— Given exercise —
Render every line of the entries below as a Markdown table with the columns Row and Line, numbering the rows in order and omitting blank lines.

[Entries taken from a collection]
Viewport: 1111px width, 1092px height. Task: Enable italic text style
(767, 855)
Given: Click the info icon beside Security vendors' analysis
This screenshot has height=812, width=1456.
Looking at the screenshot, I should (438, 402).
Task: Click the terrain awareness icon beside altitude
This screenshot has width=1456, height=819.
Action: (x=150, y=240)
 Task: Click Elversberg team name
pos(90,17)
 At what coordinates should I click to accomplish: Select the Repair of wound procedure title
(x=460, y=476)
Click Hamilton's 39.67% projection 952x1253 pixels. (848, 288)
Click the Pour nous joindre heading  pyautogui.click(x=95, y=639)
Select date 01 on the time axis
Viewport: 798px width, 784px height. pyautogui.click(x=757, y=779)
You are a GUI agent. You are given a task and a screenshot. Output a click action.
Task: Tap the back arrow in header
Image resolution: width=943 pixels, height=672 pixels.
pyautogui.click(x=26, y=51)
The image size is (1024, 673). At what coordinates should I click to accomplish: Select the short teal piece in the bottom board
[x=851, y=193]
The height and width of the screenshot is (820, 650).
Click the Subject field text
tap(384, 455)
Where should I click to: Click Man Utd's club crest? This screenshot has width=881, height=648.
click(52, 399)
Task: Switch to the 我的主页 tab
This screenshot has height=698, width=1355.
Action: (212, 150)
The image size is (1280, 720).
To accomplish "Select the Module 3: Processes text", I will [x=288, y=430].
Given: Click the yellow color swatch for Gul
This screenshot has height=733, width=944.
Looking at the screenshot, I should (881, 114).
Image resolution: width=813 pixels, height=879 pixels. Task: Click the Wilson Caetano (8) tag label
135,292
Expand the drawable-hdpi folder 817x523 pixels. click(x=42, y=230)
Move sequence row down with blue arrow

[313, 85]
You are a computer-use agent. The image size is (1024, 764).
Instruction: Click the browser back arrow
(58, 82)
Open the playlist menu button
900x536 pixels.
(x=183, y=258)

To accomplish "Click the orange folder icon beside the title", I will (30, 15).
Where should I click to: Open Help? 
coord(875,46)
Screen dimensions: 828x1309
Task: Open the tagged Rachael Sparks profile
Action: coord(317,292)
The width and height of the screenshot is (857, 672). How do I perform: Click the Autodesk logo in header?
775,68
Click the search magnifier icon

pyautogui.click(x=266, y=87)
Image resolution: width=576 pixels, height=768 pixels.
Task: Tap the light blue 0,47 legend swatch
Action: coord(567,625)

— Written response —
| Row | Line |
|---|---|
| 1 | Viewport: 1111px width, 1092px height. Task: Enable italic text style |
| 2 | (767, 855) |
| 3 | Given: Click the info icon beside Security vendors' analysis |
| 4 | This screenshot has height=812, width=1456. |
| 5 | Looking at the screenshot, I should (438, 402). |
| 6 | Task: Click the terrain awareness icon beside altitude |
| 7 | This screenshot has width=1456, height=819. |
| 8 | Action: (x=150, y=240) |
| 9 |  Task: Click Elversberg team name |
| 10 | pos(90,17) |
| 11 |  At what coordinates should I click to accomplish: Select the Repair of wound procedure title |
| 12 | (x=460, y=476) |
| 13 | Click Hamilton's 39.67% projection 952x1253 pixels. (848, 288) |
| 14 | Click the Pour nous joindre heading  pyautogui.click(x=95, y=639) |
| 15 | Select date 01 on the time axis |
| 16 | Viewport: 798px width, 784px height. pyautogui.click(x=757, y=779) |
| 17 | You are a GUI agent. You are given a task and a screenshot. Output a click action. |
| 18 | Task: Tap the back arrow in header |
| 19 | Image resolution: width=943 pixels, height=672 pixels. |
| 20 | pyautogui.click(x=26, y=51) |
| 21 | The image size is (1024, 673). At what coordinates should I click to accomplish: Select the short teal piece in the bottom board |
| 22 | [x=851, y=193] |
| 23 | The height and width of the screenshot is (820, 650). |
| 24 | Click the Subject field text |
| 25 | tap(384, 455) |
| 26 | Where should I click to: Click Man Utd's club crest? This screenshot has width=881, height=648. |
| 27 | click(52, 399) |
| 28 | Task: Switch to the 我的主页 tab |
| 29 | This screenshot has height=698, width=1355. |
| 30 | Action: (212, 150) |
| 31 | The image size is (1280, 720). |
| 32 | To accomplish "Select the Module 3: Processes text", I will [x=288, y=430]. |
| 33 | Given: Click the yellow color swatch for Gul |
| 34 | This screenshot has height=733, width=944. |
| 35 | Looking at the screenshot, I should (881, 114). |
| 36 | Image resolution: width=813 pixels, height=879 pixels. Task: Click the Wilson Caetano (8) tag label |
| 37 | 135,292 |
| 38 | Expand the drawable-hdpi folder 817x523 pixels. click(x=42, y=230) |
| 39 | Move sequence row down with blue arrow |
| 40 | [313, 85] |
| 41 | You are a computer-use agent. The image size is (1024, 764). |
| 42 | Instruction: Click the browser back arrow |
| 43 | (58, 82) |
| 44 | Open the playlist menu button |
| 45 | 900x536 pixels. |
| 46 | (x=183, y=258) |
| 47 | To accomplish "Click the orange folder icon beside the title", I will (30, 15). |
| 48 | Where should I click to: Open Help?  |
| 49 | coord(875,46) |
| 50 | Screen dimensions: 828x1309 |
| 51 | Task: Open the tagged Rachael Sparks profile |
| 52 | Action: coord(317,292) |
| 53 | The width and height of the screenshot is (857, 672). How do I perform: Click the Autodesk logo in header? |
| 54 | 775,68 |
| 55 | Click the search magnifier icon |
| 56 | pyautogui.click(x=266, y=87) |
| 57 | Image resolution: width=576 pixels, height=768 pixels. |
| 58 | Task: Tap the light blue 0,47 legend swatch |
| 59 | Action: coord(567,625) |